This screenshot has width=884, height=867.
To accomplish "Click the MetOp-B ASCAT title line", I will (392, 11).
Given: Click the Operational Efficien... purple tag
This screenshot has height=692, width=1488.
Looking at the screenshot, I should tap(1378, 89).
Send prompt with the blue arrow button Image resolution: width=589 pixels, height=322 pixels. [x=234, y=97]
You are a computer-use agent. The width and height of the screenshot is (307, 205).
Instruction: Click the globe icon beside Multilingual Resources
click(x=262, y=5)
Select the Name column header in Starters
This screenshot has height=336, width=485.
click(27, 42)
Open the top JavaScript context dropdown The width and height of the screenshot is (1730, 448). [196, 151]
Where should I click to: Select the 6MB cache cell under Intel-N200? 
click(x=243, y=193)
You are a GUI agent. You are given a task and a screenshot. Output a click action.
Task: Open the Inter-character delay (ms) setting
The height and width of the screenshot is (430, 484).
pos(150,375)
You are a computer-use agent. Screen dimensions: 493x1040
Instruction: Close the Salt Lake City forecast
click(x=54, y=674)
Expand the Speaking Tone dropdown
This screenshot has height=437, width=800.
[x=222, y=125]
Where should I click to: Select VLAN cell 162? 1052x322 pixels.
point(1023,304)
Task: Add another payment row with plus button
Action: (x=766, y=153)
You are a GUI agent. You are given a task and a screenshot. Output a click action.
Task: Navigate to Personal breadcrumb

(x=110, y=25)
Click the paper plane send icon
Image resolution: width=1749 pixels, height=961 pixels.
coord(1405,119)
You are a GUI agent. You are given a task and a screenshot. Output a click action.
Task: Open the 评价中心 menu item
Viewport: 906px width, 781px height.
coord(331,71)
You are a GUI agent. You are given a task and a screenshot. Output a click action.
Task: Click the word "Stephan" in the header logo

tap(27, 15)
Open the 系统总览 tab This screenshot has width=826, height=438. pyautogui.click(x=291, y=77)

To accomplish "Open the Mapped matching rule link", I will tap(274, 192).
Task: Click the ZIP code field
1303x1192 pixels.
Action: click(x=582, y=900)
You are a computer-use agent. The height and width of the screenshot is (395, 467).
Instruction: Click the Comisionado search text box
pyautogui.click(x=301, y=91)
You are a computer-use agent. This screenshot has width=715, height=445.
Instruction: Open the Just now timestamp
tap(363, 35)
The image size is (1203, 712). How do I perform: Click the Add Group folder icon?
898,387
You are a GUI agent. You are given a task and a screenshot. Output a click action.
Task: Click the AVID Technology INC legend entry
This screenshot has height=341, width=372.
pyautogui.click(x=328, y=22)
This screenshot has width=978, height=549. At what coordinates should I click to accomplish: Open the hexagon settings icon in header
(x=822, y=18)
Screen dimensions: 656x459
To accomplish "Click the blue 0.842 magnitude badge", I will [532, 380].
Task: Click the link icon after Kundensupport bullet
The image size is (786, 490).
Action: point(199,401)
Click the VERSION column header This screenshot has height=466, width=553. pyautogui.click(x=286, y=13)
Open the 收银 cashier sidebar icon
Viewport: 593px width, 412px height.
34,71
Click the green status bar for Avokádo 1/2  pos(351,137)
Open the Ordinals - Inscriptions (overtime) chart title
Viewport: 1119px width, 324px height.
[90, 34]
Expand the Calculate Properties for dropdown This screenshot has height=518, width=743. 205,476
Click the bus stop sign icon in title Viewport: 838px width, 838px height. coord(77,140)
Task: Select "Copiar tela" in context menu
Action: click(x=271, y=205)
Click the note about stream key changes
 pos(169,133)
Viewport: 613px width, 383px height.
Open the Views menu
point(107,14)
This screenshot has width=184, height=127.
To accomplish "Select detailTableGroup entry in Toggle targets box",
━━━━
Whenever the word "dimensions" shows up in a line of the entries above, copy that line.

You are a computer-use agent. Screen dimensions: 493x1040
Screen dimensions: 656x459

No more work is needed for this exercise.